In the last decade, various efforts have been done to document the impact of CS on fetal outcomes in comparison to vaginal birth as well as verifing higher morbidity in babies born by elective CSs compared to vaginal birth, with special reference to respiratory morbidity. A study from Nova Scotia showed respiratory depression at birth, Apgar score < 3 and HIE were more common in emergency CS compared to elective and vaginal delivery (OR 4.6, 95% CI3.7 - 5.1), whereas TTN and RDS were more common in elective CS compared to emergency section (OR: 2.08, 95% CI- 1.23 - 3.54) (
8). In our study the frequency of respiratory distress (18%) was much higher and more common in emergency CS compared to elective CS (OR: 4.6,95% CI 2.74 - 7.82, P < 0.001). This might be because of a higher proportion of high-risk mothers with fetal distress and their delayed referral in our cohort.

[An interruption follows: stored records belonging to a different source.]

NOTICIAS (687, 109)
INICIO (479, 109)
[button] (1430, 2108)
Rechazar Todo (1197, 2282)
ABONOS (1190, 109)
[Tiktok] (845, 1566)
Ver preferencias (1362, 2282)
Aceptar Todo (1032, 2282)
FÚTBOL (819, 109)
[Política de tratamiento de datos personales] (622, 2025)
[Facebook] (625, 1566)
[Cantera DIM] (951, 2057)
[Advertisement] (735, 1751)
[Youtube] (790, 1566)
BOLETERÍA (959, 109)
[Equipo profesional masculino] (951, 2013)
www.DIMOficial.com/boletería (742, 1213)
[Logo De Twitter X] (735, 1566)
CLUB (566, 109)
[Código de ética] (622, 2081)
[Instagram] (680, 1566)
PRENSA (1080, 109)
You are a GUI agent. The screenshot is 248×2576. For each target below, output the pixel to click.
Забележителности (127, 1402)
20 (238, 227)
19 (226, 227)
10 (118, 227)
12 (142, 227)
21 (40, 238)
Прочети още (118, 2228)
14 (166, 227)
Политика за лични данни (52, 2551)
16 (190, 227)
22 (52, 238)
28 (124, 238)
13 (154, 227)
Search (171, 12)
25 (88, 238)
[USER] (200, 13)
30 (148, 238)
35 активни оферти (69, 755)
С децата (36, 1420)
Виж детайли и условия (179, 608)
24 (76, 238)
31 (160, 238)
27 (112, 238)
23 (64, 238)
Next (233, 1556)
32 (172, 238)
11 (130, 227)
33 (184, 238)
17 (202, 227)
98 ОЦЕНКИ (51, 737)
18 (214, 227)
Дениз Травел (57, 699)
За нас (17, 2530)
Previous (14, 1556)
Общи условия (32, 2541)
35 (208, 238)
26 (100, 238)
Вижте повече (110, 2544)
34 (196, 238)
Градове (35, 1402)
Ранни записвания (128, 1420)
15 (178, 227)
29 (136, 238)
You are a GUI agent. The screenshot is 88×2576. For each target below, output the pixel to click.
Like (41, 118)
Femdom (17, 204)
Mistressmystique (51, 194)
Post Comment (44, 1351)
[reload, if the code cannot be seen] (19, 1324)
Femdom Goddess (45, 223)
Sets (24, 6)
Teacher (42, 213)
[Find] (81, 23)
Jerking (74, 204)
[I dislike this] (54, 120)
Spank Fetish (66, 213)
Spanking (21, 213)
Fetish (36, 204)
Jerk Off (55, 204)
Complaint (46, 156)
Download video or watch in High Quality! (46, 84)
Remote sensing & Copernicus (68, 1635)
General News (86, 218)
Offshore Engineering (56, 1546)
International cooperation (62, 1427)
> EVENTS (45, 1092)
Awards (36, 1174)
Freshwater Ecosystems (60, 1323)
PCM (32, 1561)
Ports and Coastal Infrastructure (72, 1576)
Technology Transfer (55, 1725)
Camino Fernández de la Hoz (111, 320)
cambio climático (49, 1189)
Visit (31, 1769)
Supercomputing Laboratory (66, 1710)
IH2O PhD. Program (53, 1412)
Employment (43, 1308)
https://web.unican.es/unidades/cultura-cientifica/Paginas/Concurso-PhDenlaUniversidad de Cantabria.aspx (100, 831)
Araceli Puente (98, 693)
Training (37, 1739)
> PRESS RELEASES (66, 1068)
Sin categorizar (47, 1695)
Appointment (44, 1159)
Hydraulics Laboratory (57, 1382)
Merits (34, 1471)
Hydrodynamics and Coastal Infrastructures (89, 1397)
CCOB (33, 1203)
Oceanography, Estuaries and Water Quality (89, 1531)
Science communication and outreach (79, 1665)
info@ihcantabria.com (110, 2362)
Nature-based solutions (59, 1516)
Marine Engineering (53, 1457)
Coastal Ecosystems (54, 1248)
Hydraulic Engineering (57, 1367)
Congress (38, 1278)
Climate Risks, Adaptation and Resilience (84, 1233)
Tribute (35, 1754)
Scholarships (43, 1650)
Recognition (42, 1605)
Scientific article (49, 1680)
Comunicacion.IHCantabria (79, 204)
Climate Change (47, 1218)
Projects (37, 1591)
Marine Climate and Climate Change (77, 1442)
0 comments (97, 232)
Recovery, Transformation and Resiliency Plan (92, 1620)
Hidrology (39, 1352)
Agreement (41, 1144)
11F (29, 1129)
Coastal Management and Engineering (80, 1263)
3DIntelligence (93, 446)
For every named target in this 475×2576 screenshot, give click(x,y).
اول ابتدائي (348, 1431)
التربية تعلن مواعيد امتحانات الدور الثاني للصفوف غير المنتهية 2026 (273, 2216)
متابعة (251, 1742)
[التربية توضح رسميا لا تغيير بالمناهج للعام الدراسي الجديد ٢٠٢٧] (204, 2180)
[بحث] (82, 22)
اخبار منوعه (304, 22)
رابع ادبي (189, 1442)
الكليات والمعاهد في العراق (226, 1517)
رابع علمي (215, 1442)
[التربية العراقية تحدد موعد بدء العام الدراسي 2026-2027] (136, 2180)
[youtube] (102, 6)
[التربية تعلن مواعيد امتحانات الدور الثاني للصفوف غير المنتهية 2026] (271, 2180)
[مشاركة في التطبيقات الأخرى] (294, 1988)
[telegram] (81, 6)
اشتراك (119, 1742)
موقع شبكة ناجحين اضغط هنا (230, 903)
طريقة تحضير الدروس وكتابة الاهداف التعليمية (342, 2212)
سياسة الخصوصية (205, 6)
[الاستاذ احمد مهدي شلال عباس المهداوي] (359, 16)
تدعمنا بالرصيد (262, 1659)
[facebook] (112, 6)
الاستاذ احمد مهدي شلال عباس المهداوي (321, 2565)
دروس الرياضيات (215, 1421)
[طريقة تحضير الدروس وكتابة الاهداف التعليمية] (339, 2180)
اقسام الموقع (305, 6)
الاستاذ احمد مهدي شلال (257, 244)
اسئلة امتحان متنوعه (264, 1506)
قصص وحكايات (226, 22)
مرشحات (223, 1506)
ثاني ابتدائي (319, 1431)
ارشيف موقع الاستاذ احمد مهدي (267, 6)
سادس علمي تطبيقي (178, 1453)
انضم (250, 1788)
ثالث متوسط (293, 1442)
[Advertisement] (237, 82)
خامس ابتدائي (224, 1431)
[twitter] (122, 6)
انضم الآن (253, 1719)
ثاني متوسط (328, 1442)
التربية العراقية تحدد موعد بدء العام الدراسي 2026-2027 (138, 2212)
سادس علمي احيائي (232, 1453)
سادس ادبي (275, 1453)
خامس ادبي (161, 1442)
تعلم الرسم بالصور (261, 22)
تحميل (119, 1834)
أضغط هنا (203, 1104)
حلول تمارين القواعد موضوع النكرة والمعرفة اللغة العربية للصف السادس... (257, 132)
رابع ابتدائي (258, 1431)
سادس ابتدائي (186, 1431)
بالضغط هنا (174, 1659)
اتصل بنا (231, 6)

Another study compared elective sections at 38 and 39 weeks, which showed NICU admission rate of 13.9% and 11.9%, we also had an NICU admission rate of 11% in the elective group (
13). Jose Vilaar et al. found that there is a higher risk of neonatal mortality in emergency CS compared to elective section and vaginal delivery in neonates with cephalic presentations, whereas CS in breech presentation had a protective effect on mortality (
4). In our study there was no significant difference between neonatal mortality in cephalic and non cephalic presentation [OR: 0.467 (0.164 - 1.323), P = 0.152]. They also documented that neonates born with CS had a longer stay compared to vaginal birth, and the proportion of children who stayed at the hospital > 7 days were similar in elective [2.55%, OR 2.54, 95% CI (2.01 - 3.20)] and intrapartum CS [2.18%, OR 2.31, 95%CI (1.72 - 3.11)]. Similar results were presented in a WHO global health survey (
14). Our data showed the mean in NICU stay was 3.55 ± 2.20 days in emergency CS and 3.09 ± 0.56 days in elective CS. This difference was significant (0.458, 95% CI 0.248 - 0.668, P < 0.0001).
Another study from India with similar objectives but with different cohort also documented a higher rate of neonatal morbidity in the emergency group (
15). In a retrospective study, Berlit et al. showed prematurity (OR 2.145, P = 0.024) and silent cardiotocography (OR 0.426, P = 0.038) as a major risk factor for adverse neonatal outcome in emergency CS (
16). In our study emergency CS [adj OR: 2.55 (1.57 - 4.10), P < 0.001], prematurity [adj OR: 5.11(3.00 - 8.86), P < 0.001], babies born to premature mothers [adj OR: 1.50 (1.00 - 2.25), P = 0.049] and Apgar score < 7 at 10 minutes [adj OR: 5.52 (1.29 - 23.60), P = 0.02] were independently associated with the NICU admissions and emergency CS [adj OR: 13.35(1.69 - 105.38), P = 0.014.], prematurity [adj OR: 10.08 (3.33 - 30.47), P < 0.001] and Apgar score < 7 at 10 minutes [adj OR: 79.56 (16.63 - 381.50), P < 0.001] were independently associated with neonatal mortality. In a WHO global survey rate of elective as well as emergency CSs, they were independently associated with neonatal mortality (
17).
There are limited studies available in literature on the neonatal outcome in CS, especially from developing countries. We tried to focus on the outcome of the neonates delivered by CS, which will help the preparation of their management following delivery especially for children who are premature and LBW, which have a higher risk of mortality.
This study also has certain limitations. Babies delivered vaginally were not included in the study because of which comparison in morbidity and mortality with normal delivery could not be done. Also, antenatal follow up data could be obtained from very few mothers, so it could not be included in analysis.
4.1. Conclusion
CSs rates are increasing throughout the world including developed and developing countries and it is associated with an increase in neonatal mortality and morbidity if CS rates are > 10%. We have observed higher morbidity and mortality of babies born by emergency CS compared to elective CS. The mortality and morbidity rates can be decreased by thorough and regular antenatal checkups and early referrals so that emergency CS can be converted to elective CS by early recognition. In addition, all emergency CS should be attended by pediatricians with full preparation and anticipation of higher mortality especially in babies born by emergency CS, preterm babies and babies having low Apgar scores.